# Material for this exercise
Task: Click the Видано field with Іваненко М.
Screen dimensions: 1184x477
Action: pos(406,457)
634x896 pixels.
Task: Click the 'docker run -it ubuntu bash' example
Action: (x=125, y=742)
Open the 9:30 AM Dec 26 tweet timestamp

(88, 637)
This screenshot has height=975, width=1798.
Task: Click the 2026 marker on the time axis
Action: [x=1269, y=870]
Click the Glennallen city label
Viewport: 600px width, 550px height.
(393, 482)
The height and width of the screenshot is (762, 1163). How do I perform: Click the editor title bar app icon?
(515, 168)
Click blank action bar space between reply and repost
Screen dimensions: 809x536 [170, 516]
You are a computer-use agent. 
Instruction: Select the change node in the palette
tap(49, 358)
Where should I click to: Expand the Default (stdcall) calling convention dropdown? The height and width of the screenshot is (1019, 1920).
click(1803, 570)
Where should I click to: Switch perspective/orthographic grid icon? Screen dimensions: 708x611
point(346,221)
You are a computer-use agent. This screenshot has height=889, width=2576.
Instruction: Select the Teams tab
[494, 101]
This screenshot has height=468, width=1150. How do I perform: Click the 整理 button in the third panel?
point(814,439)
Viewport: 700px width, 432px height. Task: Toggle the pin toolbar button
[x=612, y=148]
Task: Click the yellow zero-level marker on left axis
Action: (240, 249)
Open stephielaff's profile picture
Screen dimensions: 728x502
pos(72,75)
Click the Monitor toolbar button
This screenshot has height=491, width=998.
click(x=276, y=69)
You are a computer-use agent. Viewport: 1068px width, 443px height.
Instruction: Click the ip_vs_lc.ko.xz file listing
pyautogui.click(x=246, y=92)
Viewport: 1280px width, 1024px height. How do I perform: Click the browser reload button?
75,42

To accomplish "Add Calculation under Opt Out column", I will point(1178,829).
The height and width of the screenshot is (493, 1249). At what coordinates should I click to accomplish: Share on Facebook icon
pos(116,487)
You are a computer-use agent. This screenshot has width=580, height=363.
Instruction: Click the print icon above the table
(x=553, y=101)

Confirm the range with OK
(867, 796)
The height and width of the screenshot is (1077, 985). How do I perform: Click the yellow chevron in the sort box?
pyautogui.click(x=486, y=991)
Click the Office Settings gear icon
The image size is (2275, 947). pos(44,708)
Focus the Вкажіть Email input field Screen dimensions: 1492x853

# Work instructions
Line by line, retype all of the records exactly.

# Task solution
Task: Click the Видано field with Іваненко М.
Screen dimensions: 1184x477
Action: pos(406,457)
634x896 pixels.
Task: Click the 'docker run -it ubuntu bash' example
Action: (x=125, y=742)
Open the 9:30 AM Dec 26 tweet timestamp

(88, 637)
This screenshot has height=975, width=1798.
Task: Click the 2026 marker on the time axis
Action: [x=1269, y=870]
Click the Glennallen city label
Viewport: 600px width, 550px height.
(393, 482)
The height and width of the screenshot is (762, 1163). How do I perform: Click the editor title bar app icon?
(515, 168)
Click blank action bar space between reply and repost
Screen dimensions: 809x536 [170, 516]
You are a computer-use agent. 
Instruction: Select the change node in the palette
tap(49, 358)
Where should I click to: Expand the Default (stdcall) calling convention dropdown? The height and width of the screenshot is (1019, 1920).
click(1803, 570)
Where should I click to: Switch perspective/orthographic grid icon? Screen dimensions: 708x611
point(346,221)
You are a computer-use agent. This screenshot has height=889, width=2576.
Instruction: Select the Teams tab
[494, 101]
This screenshot has height=468, width=1150. How do I perform: Click the 整理 button in the third panel?
point(814,439)
Viewport: 700px width, 432px height. Task: Toggle the pin toolbar button
[x=612, y=148]
Task: Click the yellow zero-level marker on left axis
Action: (240, 249)
Open stephielaff's profile picture
Screen dimensions: 728x502
pos(72,75)
Click the Monitor toolbar button
This screenshot has height=491, width=998.
click(x=276, y=69)
You are a computer-use agent. Viewport: 1068px width, 443px height.
Instruction: Click the ip_vs_lc.ko.xz file listing
pyautogui.click(x=246, y=92)
Viewport: 1280px width, 1024px height. How do I perform: Click the browser reload button?
75,42

To accomplish "Add Calculation under Opt Out column", I will point(1178,829).
The height and width of the screenshot is (493, 1249). At what coordinates should I click to accomplish: Share on Facebook icon
pos(116,487)
You are a computer-use agent. This screenshot has width=580, height=363.
Instruction: Click the print icon above the table
(x=553, y=101)

Confirm the range with OK
(867, 796)
The height and width of the screenshot is (1077, 985). How do I perform: Click the yellow chevron in the sort box?
pyautogui.click(x=486, y=991)
Click the Office Settings gear icon
The image size is (2275, 947). pos(44,708)
Focus the Вкажіть Email input field Screen dimensions: 1492x853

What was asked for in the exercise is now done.